Parcialmente porque McCarthy ni por un solo segundo permite que idealice a su personaje como un ejemplo de coraje frente a la opresión de las élites o, por ponerlo de otra manera, nunca deja de recordarme que su Lee Israel es un poco cabrona — ingrediente crucial para llevar a cabo este plan —. Pero es un cabronismo supersimpático, uno que ha fermentado tras años y años de comer mierda a paladas, despreciada por unas editoriales que han desdeñado su campo de trabajo, y que ahora van a recibir una cucharadita nada más de su propia medicina. Y es un cabronismo que McCarthy nunca nos ofrece a la vista (y solo nos deja escucharlo parcialmente, con sutiles cambios en su voz cuando inventa sus cartas, imitando el tono de los escritores que falsifica). Tenemos que buscarlo, porque ella no va con el corazón en la mano — excepto en la GRAN ESCENA DE REVELACIÓN ÍNTIMA, una triste canción en un local, que la actriz vende sin ningún tipo de problemas — y la película está visualmente concebida para invisibilizarla, en su fotografía apagada y en su vestuario ocre y vulgar, una sombra que pulula entre escondidos bares y antiguas librerías.

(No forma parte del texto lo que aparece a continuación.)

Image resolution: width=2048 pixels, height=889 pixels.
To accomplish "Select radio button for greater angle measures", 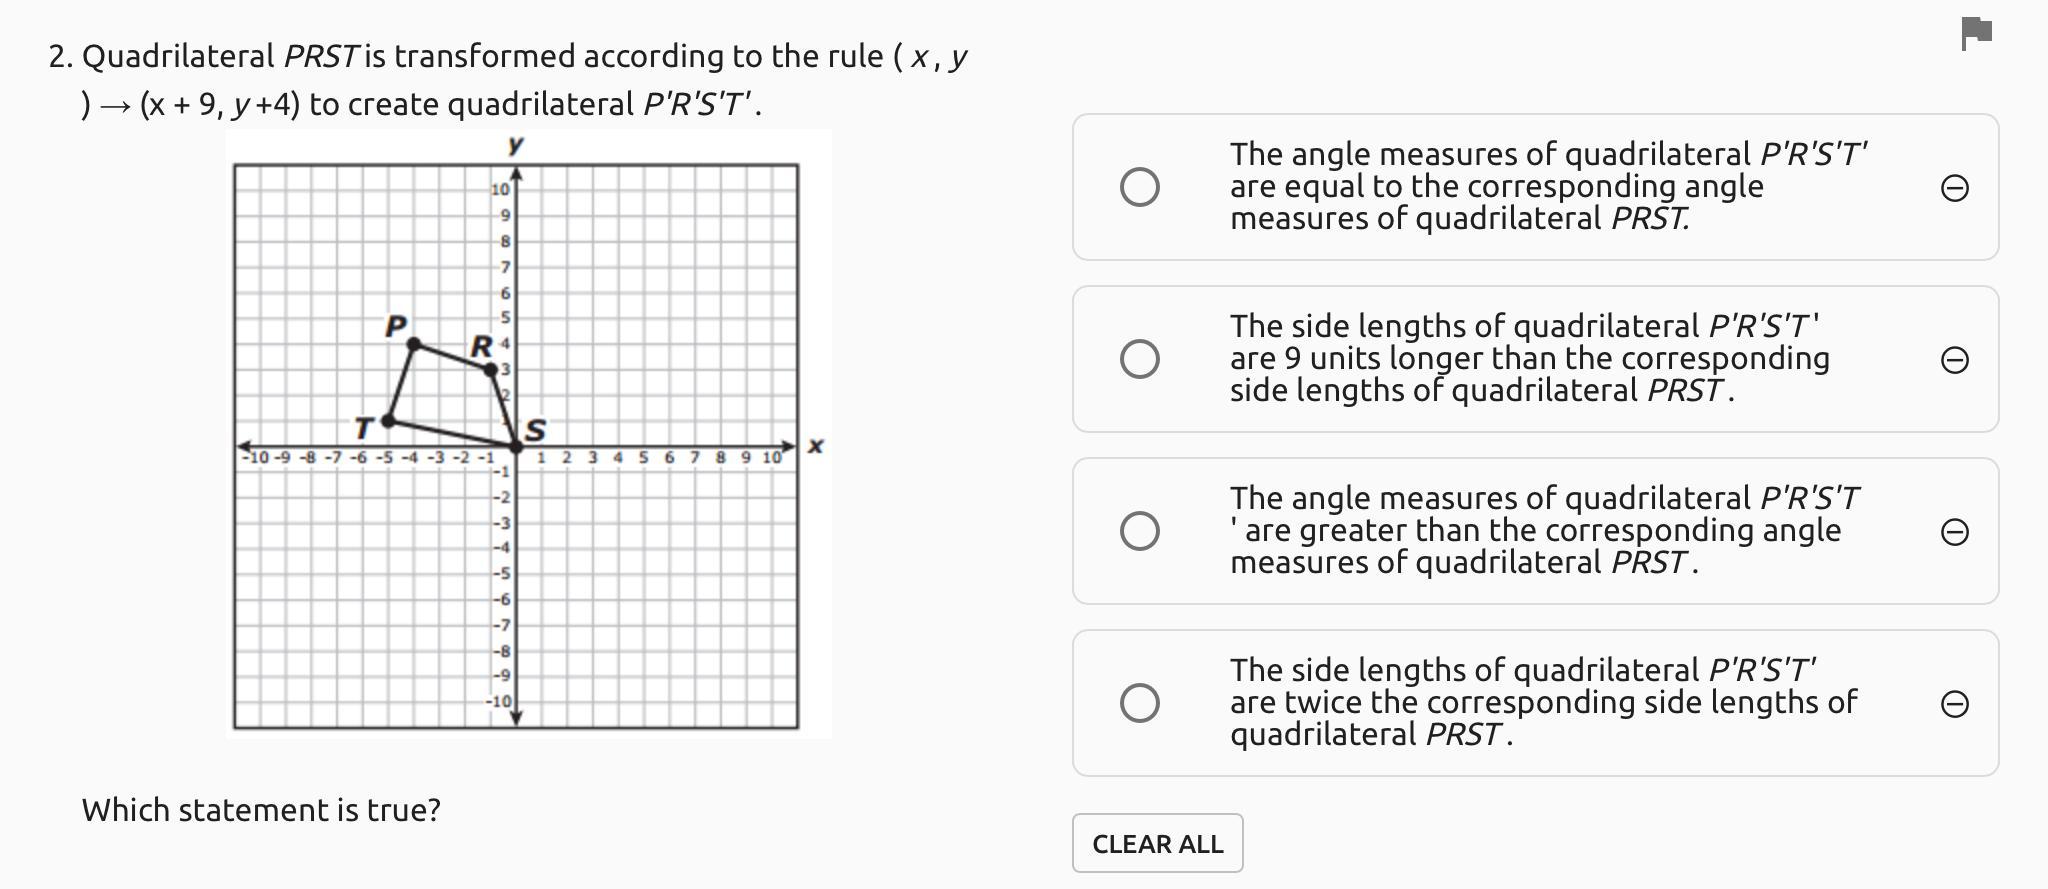I will pos(1139,531).
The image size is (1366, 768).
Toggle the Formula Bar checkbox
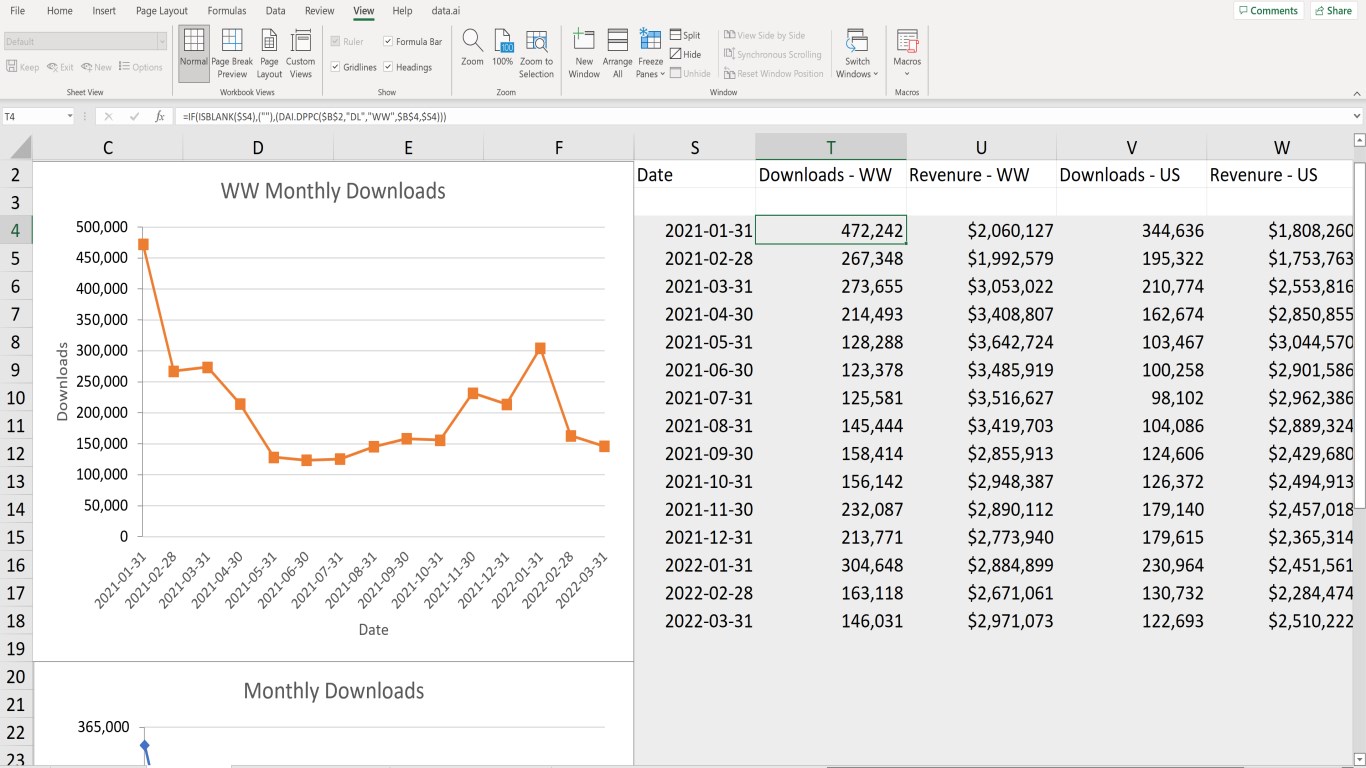(x=388, y=42)
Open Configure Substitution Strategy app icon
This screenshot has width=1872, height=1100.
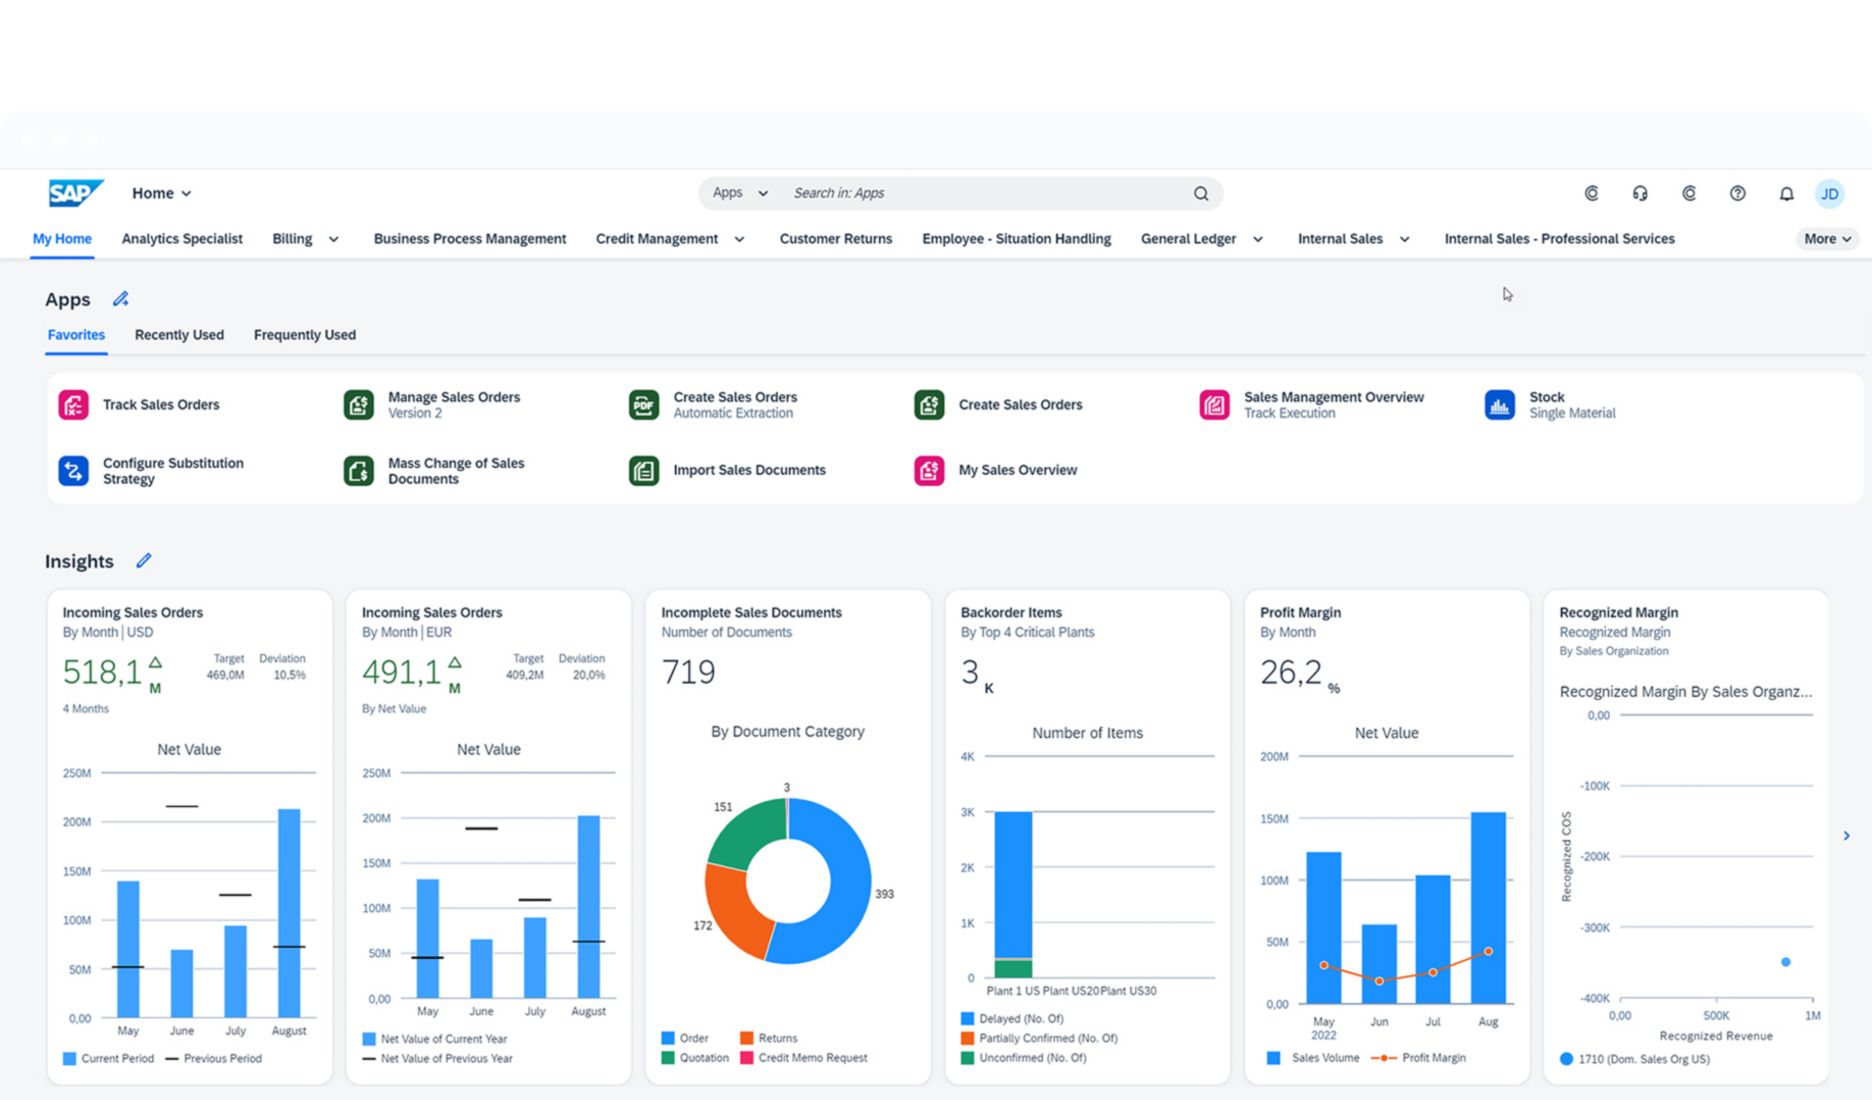pyautogui.click(x=73, y=470)
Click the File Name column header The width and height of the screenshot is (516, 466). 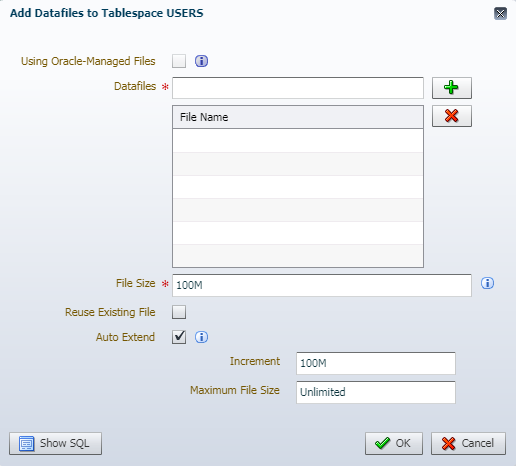coord(298,117)
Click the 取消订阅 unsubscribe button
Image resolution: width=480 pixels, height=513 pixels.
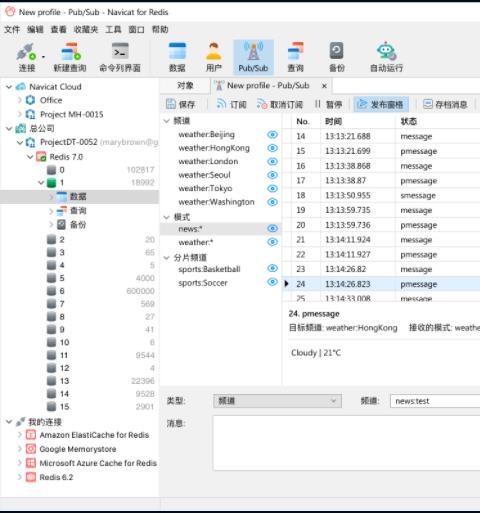280,105
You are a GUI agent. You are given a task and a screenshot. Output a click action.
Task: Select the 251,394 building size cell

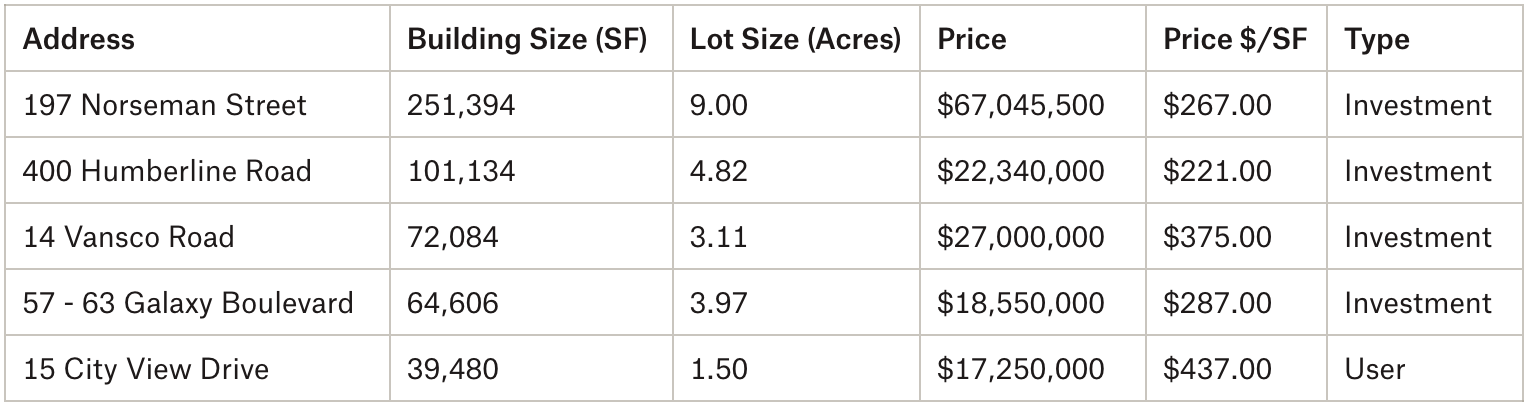pos(461,105)
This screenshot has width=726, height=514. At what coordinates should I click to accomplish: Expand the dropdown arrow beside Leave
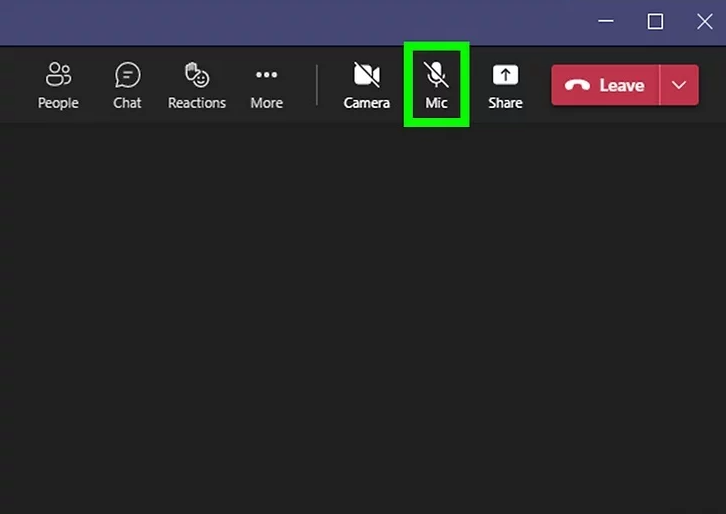(680, 86)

Es tentador decir que McCarthy causa esta impresión por el impacto inicial de ver a un personaje tan aparentemente mustio en medio de una filmografía tan exhuberante, pero ni mucho menos sería cierto. Lo bonito es que, en realidad, es por dentro es un personaje tan vitalista como cualquiera que haya creado, pero esta vez tenemos que descubrirlo. De ahí la inmensa ayuda que proporciona Grant, uno de los maníacos desastrados por excelencia del cine británico y que en esta película es el exhuberante contrapunto, el diablillo en el hombro derecho de nuestra protagonista — y el Flavor Flav de su Chuck D, ya en pleno vuelo como estoy — el que realmente está disfrutando con todo este entramado por el mero hecho de que vive en un mundo donde las oportunidades para pegarle una patada en la boca al orden establecido son tan escasas que hay que pillar la primera que se te ponga a tiro. Y si es con gracia, donaire y un punto de frenesí, mejor. No es nada que Grant no nos haya mostrado antes, pero a sus 62 años es hora de que reciba un mínimo reconocimento por haber escrito, hace 30 años, la biblia de esta clase de perdedores en Withnail & I, y de esta clase de histéricos en El Gran Halcón.

Me ha gustado, la verdad. Me ha gustado mucho. Por su aproximación, por sus interpretaciones, por sus lugares — un deleite para quien disfrute de las librerías, que la película contempla con absoluta veneración: un espacio de libros, más que un espacio para venderlos — , por su humor, que invita siempre a la media sonrisa. Por su carácter apacible y sosegado, una especie de última conversación en un bar de madrugada tras una noche tranquila de copas. Y por la compasión en sus ponderaciones, primero sobre la idea del talento pero sobre todo, por el tema que universaliza y da resonancia a la película: el deseo, tan egoísta como comprensible, de importar en este mundo.